Half A World Away
By Kirsten Han
The afternoon sun warmed up the room, enough for me to take off my jacket and throw it on the bed, where it lay forgotten as I sat on the floor surrounded by photos of days past. Each one was a captured moment stolen from a beautiful friendship that had bloomed and withered away just like the loveliest rose in the garden. As my fingers brushed the images the memories leapt back into my mind's eye, clear as the day it was played out.
This one was from China, 2000. Suzhou, Wuxi, Hangzhou and Shanghai. That was the first we had taken together, as best friends travelling with the rest of the school choir, young, enthusiastic and excited about our first great adventure away from our families. In the daytime we were on the road with the choir, chattering away on the bus and singing songs at the top of our lungs, not caring about passers-by who stared. In the evening we sat on the floor between our beds in the hotel room playing UNO and Bluff and card games that always involved snacking on Oreos and squealing with laughter and surprise. 'The Sisters'; that was what we were known as, even though the truth was that we'd only know each other for a year. We were inseparable and we had no secrets from each other. "We'll be best friends forever," she told me, and I believed her. It was so easy to believe then, because we didn't know how to lie.
This one was from Australia, 2002. Melbourne, Geelong and the Great Ocean Drive, after two years of separation in different schools, keeping in touch only through telephone conversations, the Internet and occasional trips to the cinema. We sat in the backseat of the rented car as my mum drove, gazing down the cliff edge in awe, stunned to silence by the majesty of the roaring waves. Every once in a while someone would say something and we'd all nod in agreement. In the daytime I'd watch her out of the corner of my eye as she stared out the window, suddenly unsure of what I could tell her. In the evening we were too tired to play card games, and lay in our beds with the blankets pulled up to our chins and our CD players plugged into our ears. She listened to her music, I listened to mine, and for the most part we kept to ourselves. "We'll be best friends forever," she told me, and I tried to believe her. It was so easy to want to believe, because we didn't want to admit that we'd learnt to lie.

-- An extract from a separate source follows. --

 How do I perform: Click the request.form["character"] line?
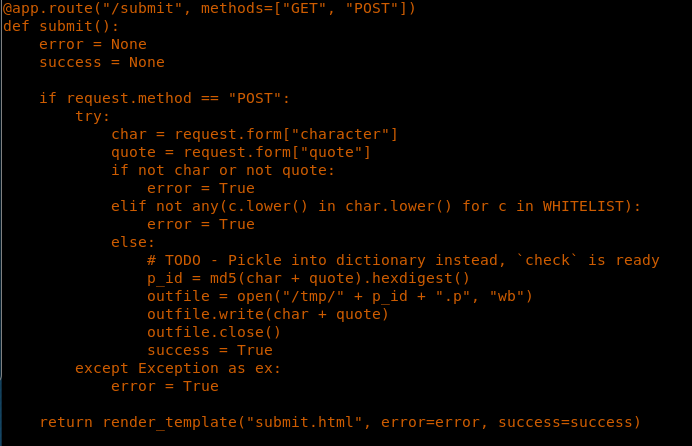[254, 134]
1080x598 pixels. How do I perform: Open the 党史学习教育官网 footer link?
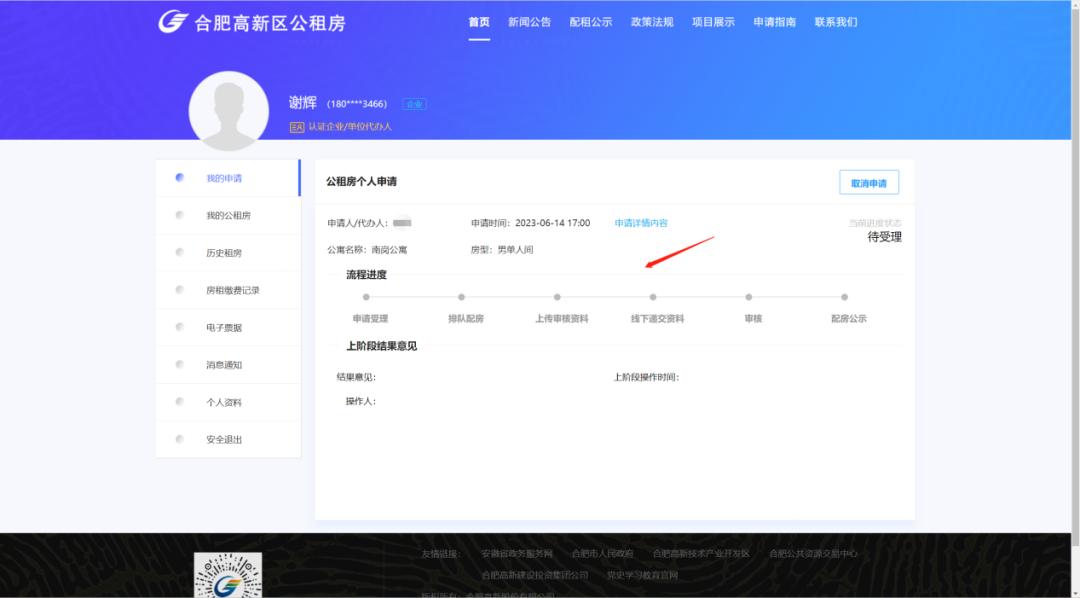pyautogui.click(x=644, y=576)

This one was from Japan, 2003. Osaka, with the beautiful Osaka Aquarium Kaiyukan in the Tempozan Harbour Village and the amazing food, yet still just an attempt to bring back the atmosphere of the past we had allowed to slip through our fingers. It was the first time we were actually travelling alone, just the two of us, and for a while it seemed as if we had succeeded; things were once more they were. She had always wanted to visit Japan, and in the three years in her secondary school she had fallen in love with anime and Japanese pop culture. Osaka was her dream, finally solid under her feet. In the daytime I followed when she grabbed my hand and tugged, nodding as she talked, only half-interested in the things she was saying.

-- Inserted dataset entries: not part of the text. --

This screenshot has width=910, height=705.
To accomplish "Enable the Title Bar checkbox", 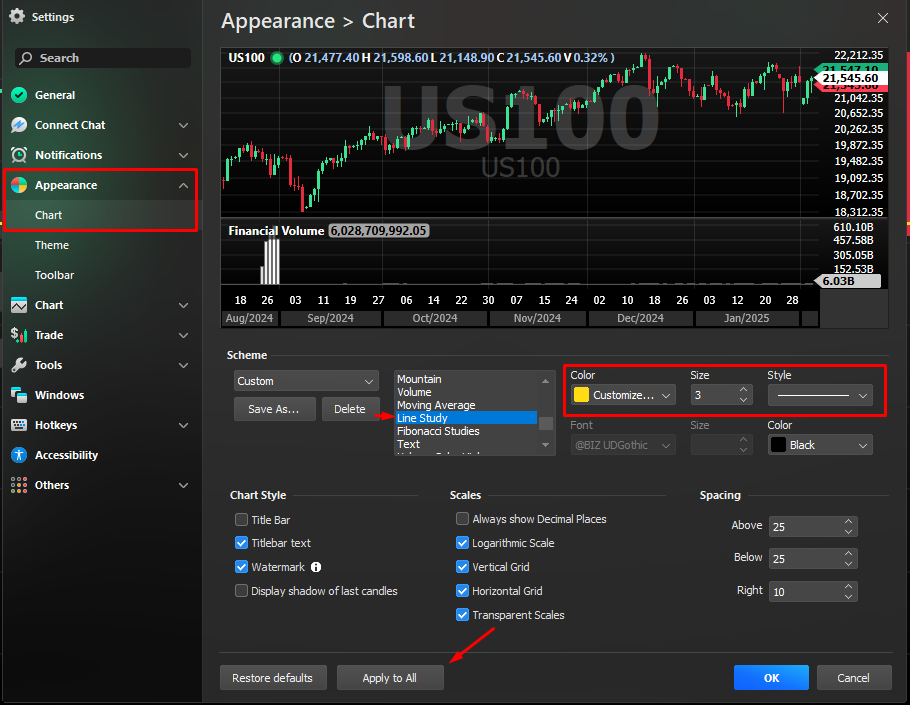I will (242, 520).

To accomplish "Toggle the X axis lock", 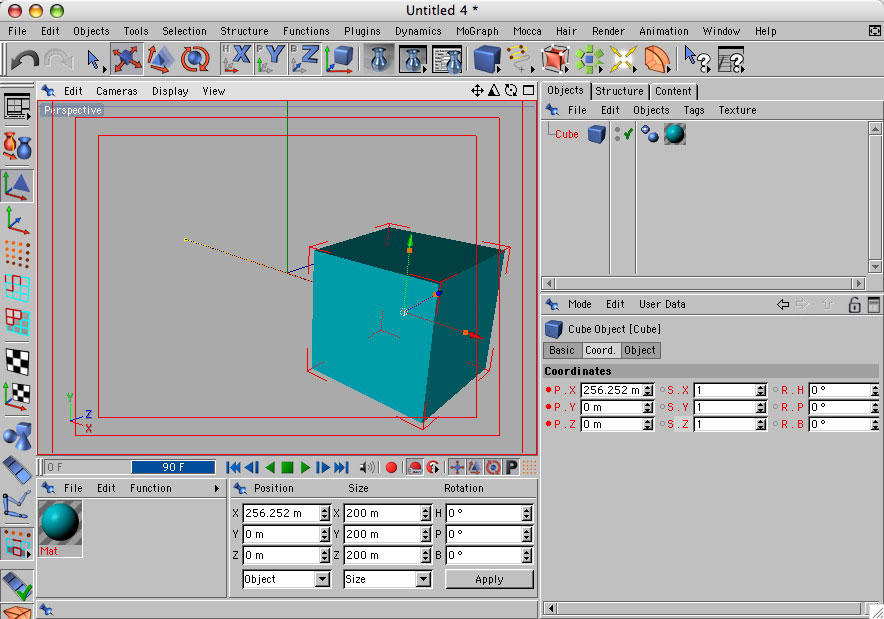I will (x=237, y=60).
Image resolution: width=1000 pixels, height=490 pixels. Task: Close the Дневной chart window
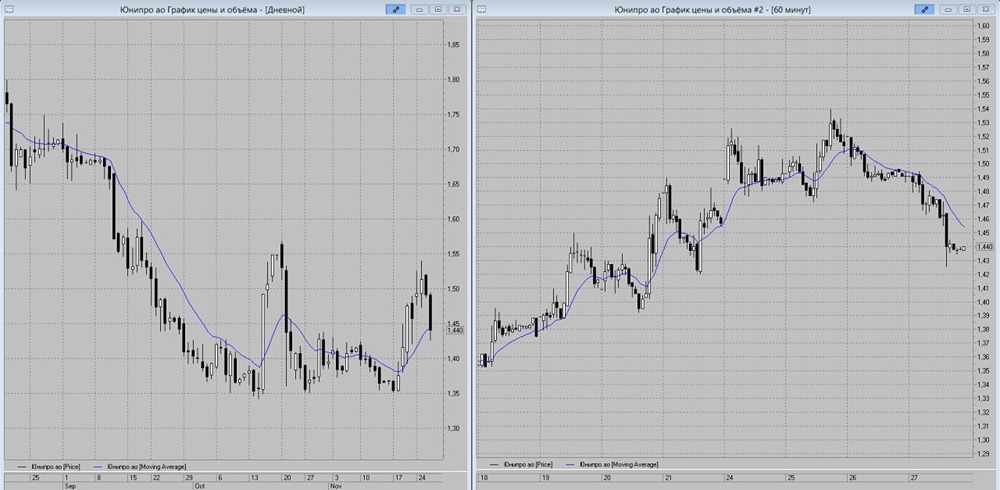[x=457, y=9]
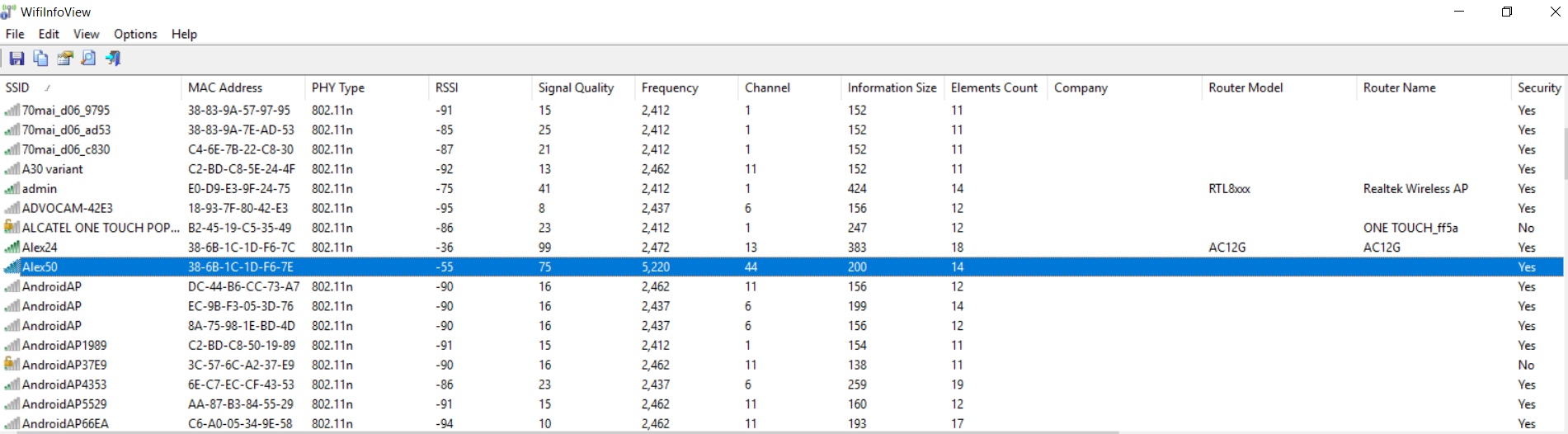Click the Copy selected items toolbar icon

point(40,59)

Physically I was with her, talking, smiling, joking, laughing, but in my mind I was miles away, dreaming of lazy days lingering in bookstores and watching independent European films with the schoolmates I had grown close to in the three years she had barely been a part of. In the evening she flicked through the television channels, eagerly soaking up every bit of the Japanese life she wanted, while I leaned against the pillows and wrote in my journal stories she would never read. "We'll be best friends forever," she told me, and I nodded and smiled. We didn't even bother to believe, because we both knew we were lying.
This one, this last one to be put away in the album, was from England, 2005. London, with its amazing atmosphere of chaos and class, and the incredible West End I would never finish exploring; our last attempt to salvage what was left of our sisterhood. This time, it was my dream we were living. It was my dream as we rode on the Tube from Paddington to Piccadilly, my dream as we ate fish and chips from the paper wrappings. In the daytime she followed as I walked ahead, smiled as I laughed, never really understanding the magic that I was feeling.

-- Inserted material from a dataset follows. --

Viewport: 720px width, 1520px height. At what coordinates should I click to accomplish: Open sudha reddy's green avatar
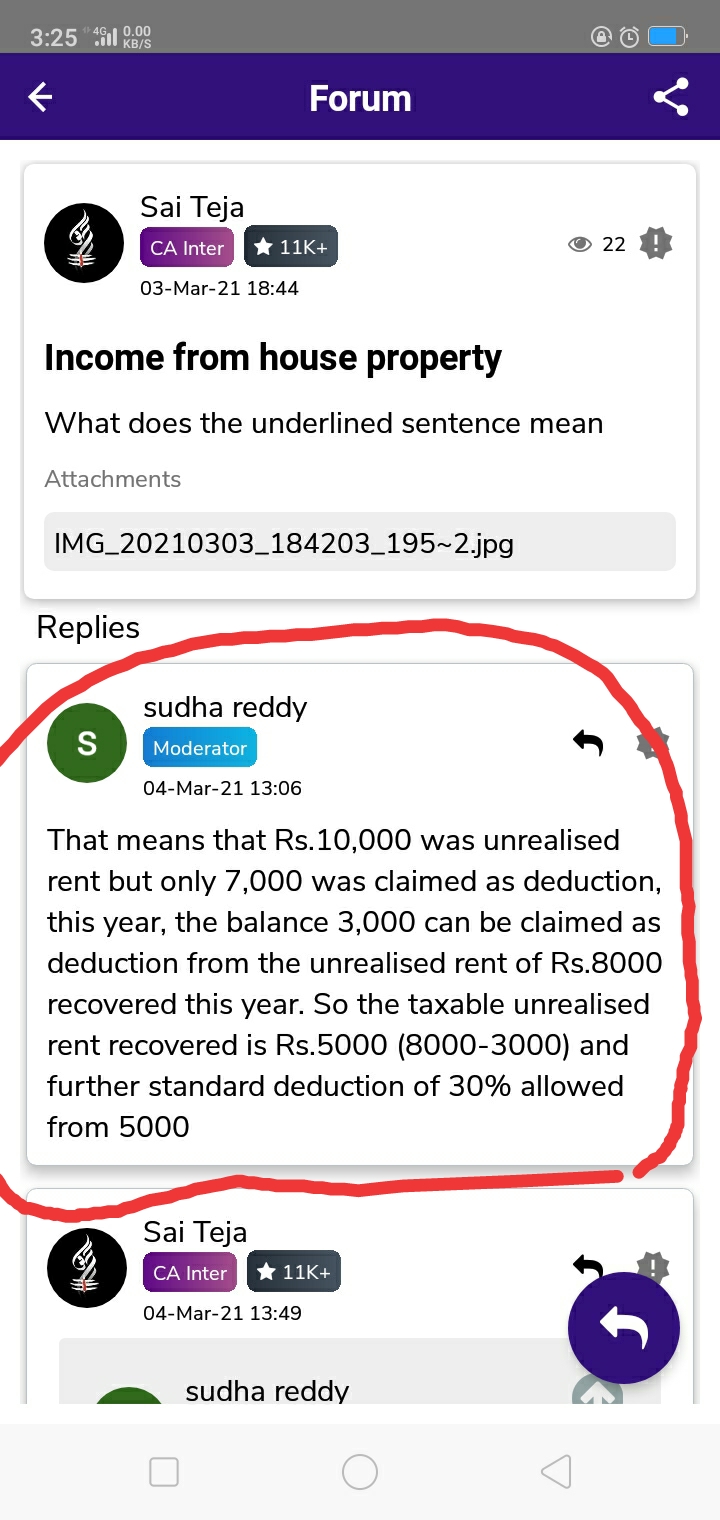tap(87, 743)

Physically she was with me, watching the pigeons in Trafalgar Square and sharing the biggest baked potato we'd ever seen in a little restaurant in the Tower of London. In the evening she fell asleep during the play at the National Theatre as I watched, enthralled. We walked across the Victoria Bridge in the cool night air, me still high from having been to a proper play, she glad that we were finally getting out of there. I asked her how she liked it, and she said that she hadn't understood it at all. I asked her how she liked London, and she said it was all right, but why did I choose this place? "We were best friends once," she said, and I knew I had to believe her. It wasn't hard to believe, because finally we weren't lying anymore.
I put the photo away and closed the album, sliding it back into its place on the shelf. Years later a friend would pull it out again and laugh at our young, goofy faces, point to her and ask, "Who's she?"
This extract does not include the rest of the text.